Charles Rocher, témoin oculaire de ces crimes contre l’humanité, nous livra un témoignage saisissant au lendemain de l’arrestation et la décapitation du chef de la révolte de Zaatcha dans un de ses écrits : «Un Arabe d’un extérieur et d’une attitude qui révélaient le chef apparut, sortant d’un des coins obscurs de la maison. Il était blessé à la jambe et s’appuyait sur un des siens. Sa main tenait un fusil, qu’il présentait à ses ennemis. Voilà Bou-Zian, s’écria le guide. Aussitôt le commandant se jeta sur lui et empêcha ses soldats de faire feu. «Je suis Bou-Zian», telle fut la seule parole du prisonnier, puis il s’assit à la manière arabe et se mit à prier. M. de Lavarande lui demanda où était sa famille. Sur sa réponse, il envoya l’ordre de la sauver ; mais il était trop tard : déjà sa mère, sa femme et sa fille avaient été mises à mort, victimes de la fureur des zouaves, qui s’étaient introduits dans toutes les pièces et en avaient passé les habitans (sic) au fil de l’épée. La fille de Bou-Zian, que sa beauté aurait dû faire épargner, ne put donc être sauvée, pas plus que les autres femmes qui, mêlées aux défenseurs, devaient subir, comme eux, le sort des armes. C’est la nécessité cette loi inexorable de la guerre, qui justifie de telles fureurs, et toute ville qui est prise d’assaut, après avoir refusé de se rendre, y est condamnée. M. de Lavarande avait envoyé prévenir le général Herbillon que Bou-Zian était entre ses mains. «Faites-le tuer», telle fut la réponse. Un second message rapporte le même ordre. Le commandant fit appeler quatre zouaves et leur ordonna à un signal donné de viser au cœur. Se tournant ensuite vers Bou-Zian, il lui demanda ce qu’il désirait et ce qu’il avait à dire. «Vous avez été les plus forts, Dieu seul est grand, que sa volonté soit faite !» Ce fût la réponse du chef arabe. M. de Lavarande, le prenant alors par la main, le força à se lever, et, après l’avoir appuyé le long d’un mur, se retira vivement. Les quatre zouaves firent feu. Bou-Zian tomba raide mort. On voulait lui faire couper la tête par le guide qui l’avait trahi ; mais celui-ci refusa et présenta aussitôt la sienne. Ce fut un zouave qui s’en chargea : il apporta ensuite le sanglant trophée au colonel Canrobert et le lui jeta entre les pieds. La tête du plus jeune fils de Bou-Zian fut également rapportée au colonel et alla rejoindre celle de son père. On décapita aussi le cadavre de Si-Moussa, qui avait été découvert au milieu des morts».

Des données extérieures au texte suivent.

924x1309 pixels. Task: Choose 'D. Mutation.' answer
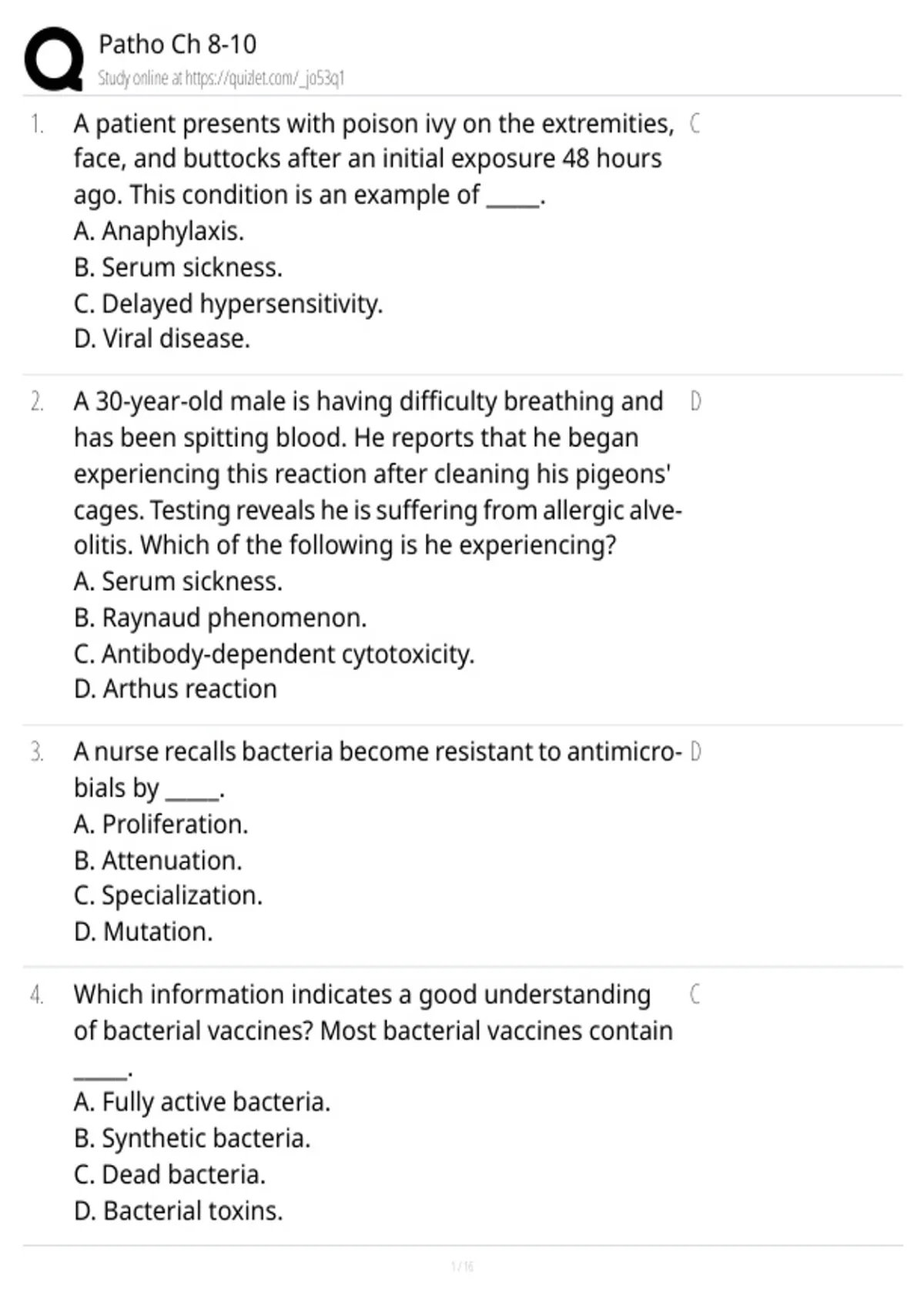pyautogui.click(x=144, y=932)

Même les lieux de cultes ne furent pas épargnés par ces soldats criminels qui s’acharnèrent sur toute chose. Comme ultime entreprise menée contre ce paisible oasis, l’armée française fait sauter le minaret de la mosquée de Zaatcha qui s’écroula dans un fracas épouvantable.

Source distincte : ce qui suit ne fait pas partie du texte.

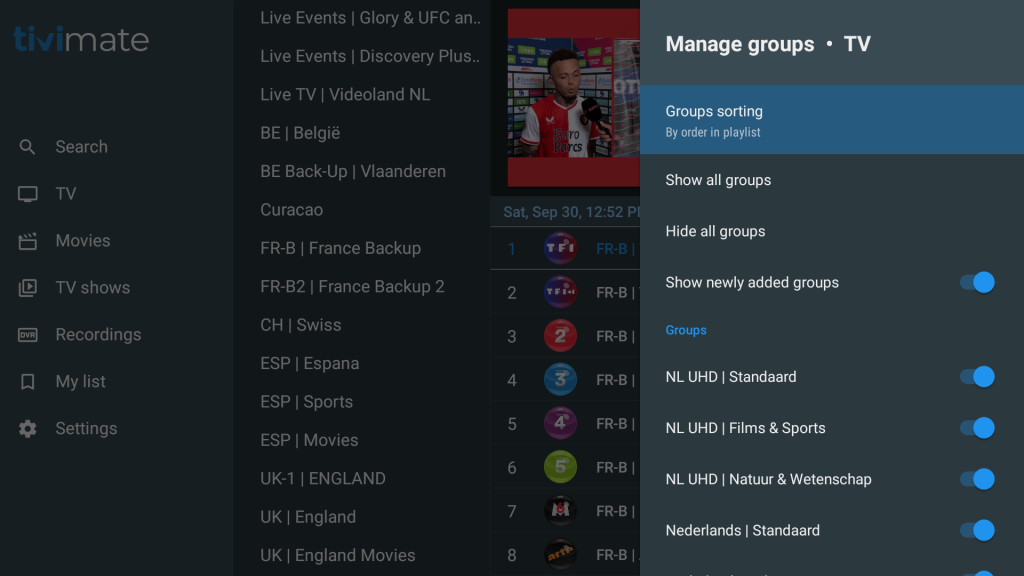Turn off NL UHD | Films & Sports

Aujourd’hui, l’Etat français qui continue de confisquer notre histoire, cachant sa véritable honte de sa barbarie d’antan que toute l’eau du fleuve de la Seine ne peut laver, estime que ces têtes sont de simples «objets scientifiques».

Des expériences sur les têtes décapitées

Une autre expérience française fut aussi préconisée en Algérie durant les premières années de l’occupation de l’Algérie par les décideurs de Paris : la remise des têtes d’Algériens toutes ensanglantées aux médecins pour des expériences scientifiques qui n’ont pas fait défaut. En avril 1832, lors du massacre de la tribu des Aouffia, près d’El Harrach (Alger), par le sinistre duc de Rovigo, la tête du chef de la tribu fut remise à un médecin militaire français le docteur Beaunafon pour tenter une expérience scientifique démontrant par la même occasion est-ce que l’âme quitte immédiatement le corps de son compagnon une fois décapité.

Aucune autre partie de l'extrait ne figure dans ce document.